Foreign minister says Bangladesh not obliged to accept 81 Rohingya refugees adrift for almost two weeks in Andaman Sea.
Bangladesh is under “no obligation” to shelter 81 Muslim Rohingya refugees adrift for almost two weeks on the Andaman Sea and being assisted by neighbouring India, Bangladesh foreign minister AK Abdul Momen said.
India’s coastguard found the survivors and eight dead crammed on a fishing boat and was trying to arrange for Bangladesh to take them, Indian officials said on Friday.
While feeding the refugees and giving them water, India was not planning to take them ashore.
But Momen told the Reuters news agency late on Friday that Bangladesh expects India, the closest country, or Myanmar, the Rohingya’s country of origin, to accept them.
“They are not Bangladesh nationals and in fact, they are Myanmar nationals. They were found 1,700km (1,100 miles) away from the Bangladesh maritime territory and therefore, we have no obligation to take them,” said Momen, who is in the United States.
“They were located 147km (91 miles) away from Indian territory, 324km (201 miles) away from Myanmar,” he said by phone, adding that other countries and organisations should take care of the refugees.
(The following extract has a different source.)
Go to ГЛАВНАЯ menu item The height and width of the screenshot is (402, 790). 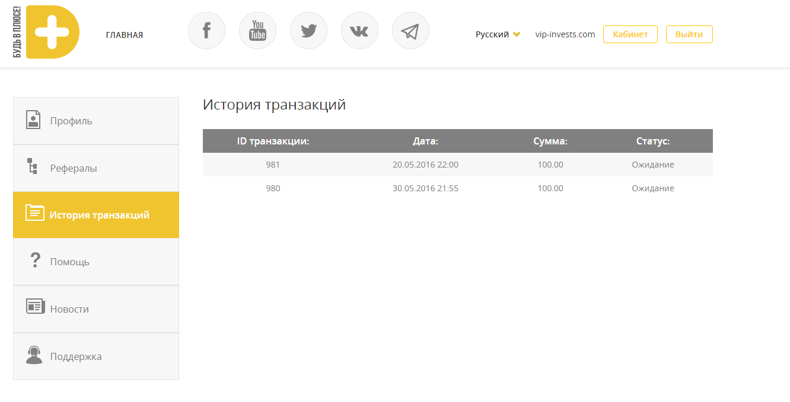(x=125, y=35)
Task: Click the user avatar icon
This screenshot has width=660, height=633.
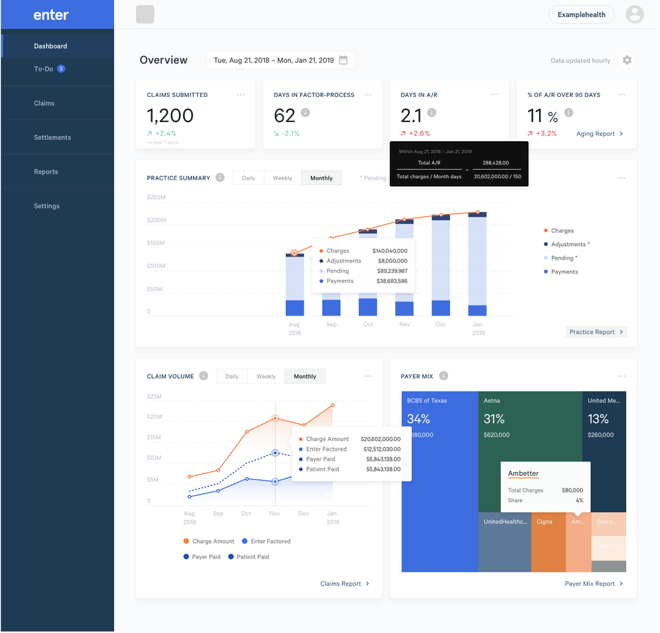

Indian foreign ministry officials were not immediately available for comment.
New Delhi did not sign the 1951 Refugee Convention, which spells out refugee rights and state responsibilities to protect them.
Nor does it have a law protecting refugees, though it currently hosts more than 200,000, including some Rohingya.
More than one million Rohingya refugees from predominantly Buddhist Myanmar are living in teeming camps in Muslim-majority Bangladesh, including tens of thousands who fled after Myanmar’s military conducted a deadly crackdown in 2017.
Traffickers often lure Rohingya refugees with promises of work in Southeast Asian countries like Malaysia.
The United Nations refugee agency, UNHCR, expressed alarm this week over the missing boat.
No ‘global contract’ to aid refugees
The refugees have been drifting in international waters after leaving southern Bangladesh on February 11 in the hope of reaching Malaysia.
On Saturday, they were under the aid and surveillance of India as officials were holding talks to return them to Bangladesh.
The boat, which sailed from the massive Cox’s Bazar refugee camp, was carrying 56 women, eight girls, 21 men and five boys.
Many of the survivors, according to Indian officials, were sick and suffering from extreme dehydration, having run out of food and water after the boat’s engine failed four days into their journey.
“Has Bangladesh been given the global contract and responsibility to take and rehabilitate all the Rohingya or boat people of the world?” Momen said. “No, not at all.”
Momen said the UNHCR should also take responsibility as about 47 people on the boat hold ID cards from the UNHCR office in Bangladesh stating they are displaced Myanmar nationals.
“If (the refugees) are UNHCR card holders, why did they allow traffickers to take their card holders to adrift on the high sea leading to death?”
UNHCR officials were not immediately reachable for comment.